21.10.2023 16:13 javascript bugs string

This is more silly than sneaky, but it did get past me and made its way to production.

Here’s the problem: there’s a string full of HTML, but you want to strip away everything other than text and anchor links.

The code runs in browser, and here’s how I went about solving it using DOMParser:

  const REPLACEMENT_TEXT = "___replacement_text"
  const parsedDoc = new DOMParser().parseFromString(htmlStr, "text/html");

  // get the list of all anchor tags
  const { links } = parsedDoc;

  // collect info for anchor tags and replace their text with a common replacement term
  const anchorTags = new Map<string, { text: string, href: string }>();
  let index = 0;
  for (const link of links) {
    const replacementKey = `${REPLACEMENT_TEXT}_${index}`;
    anchorTags.set(replacementKey, {
      text: link.innerText,
      href: link.getAttribute("href") ?? "#",
    });
    link.innerText = replacementKey;
    index++;
  }

  // loop over the anchor tags, use the replacement key to find and insert
  // the anchor tag in sanitizedStr.
  let sanitizedStr = "";
  let bodyText = parsedDocument.body.innerText;

  anchorTags.forEach(({ text, href }, index) => {
    const replacementKey = `${REPLACEMENT_TEXT}_${index}`;
    const [ beforeText, afterText ] = bodyText.split(replacementKey);
    sanitizedStr += beforeText;
    sanitizedStr += `<a href="${href}">${text}</a>`;
    bodyText = afterText;
  });
  
  if(bodyText) {
    sanitizedStr += bodyText;
  }

  return sanitizedStr;

This seemed to work okay, but it threw a TypeError saying bodyText is undefined for larger html strings.

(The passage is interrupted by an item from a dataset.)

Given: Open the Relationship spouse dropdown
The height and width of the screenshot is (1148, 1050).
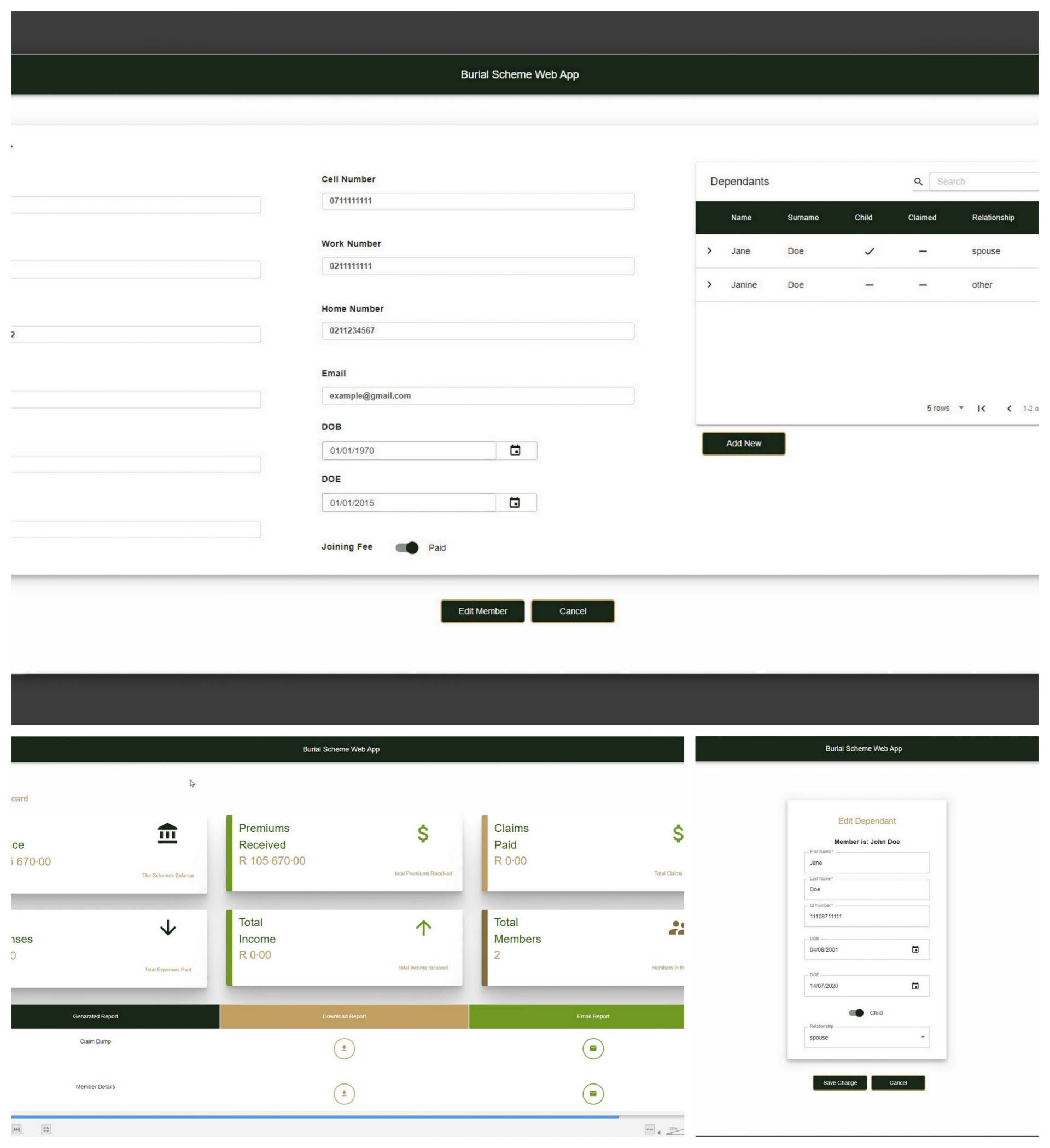Looking at the screenshot, I should pyautogui.click(x=866, y=1038).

This is because I was appending index to the replacement text, and bodyText.split("abc_1"); not only splits the text on "abc_1", it also splits at "abc_10", "abc_11" etc. I was running out of bodyText sooner than expected because of that.

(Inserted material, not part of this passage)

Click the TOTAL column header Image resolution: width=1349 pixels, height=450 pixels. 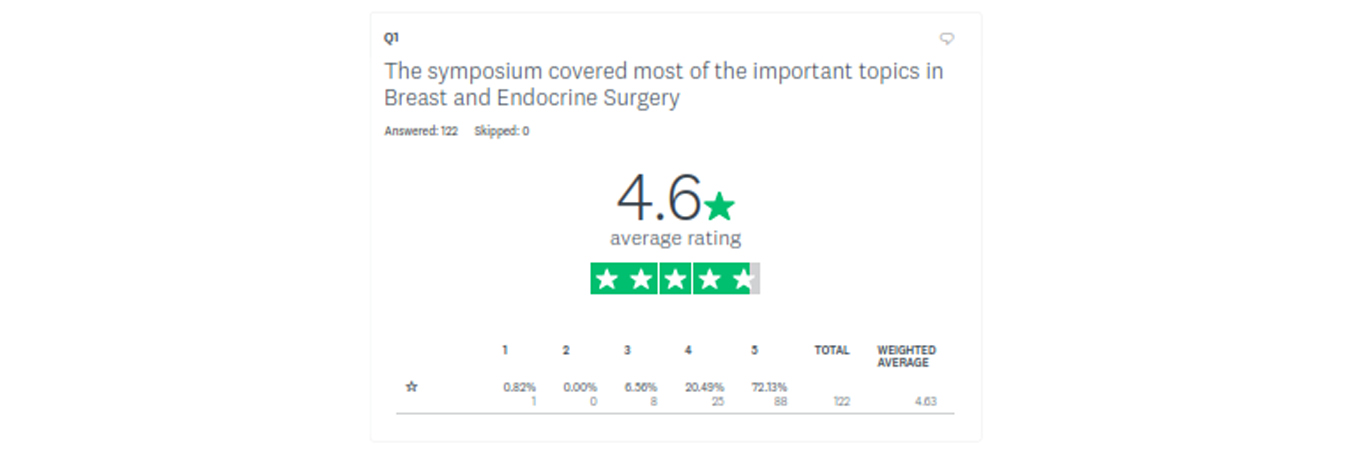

The code only “works” if the input string has 10 or fewer links in it.

Fortunately I work with people smarter than me, and someone pointed out that I don’t even need an index in the replacement text if I just use an array to store anchorTags.

Here’s what the version that works as intended looked like:

  // ...

  // collect info for anchor tags and replace their text with a common replacement term
  const anchorTags: { text: string, href: string }[] = [];
  for (const link of links) {
    anchorTags.push({
      text: link.innerText,
      href: link.getAttribute("href") ?? "#",
    });
    link.innerText = REPLACEMENT_TEXT;
  }

  let sanitizedStr = "";
  const bodyText = parsedDocument.body.innerText;
  const splits = bodyText.split(REPLACEMENT_TEXT);

  let counter = 0;
  while (counter < splits.length) {
    sanitizedStr += splits[counter];

    if (anchorTags[counter]) {
      const { href, text } = anchorTags[counter];
      sanitizedStr += `<a href="${href}">${text}</a>`;
    }

    counter++;
  }
  
  // ...

This was kind of similar to the trimStart bug where I expected it to stop after the “first match”.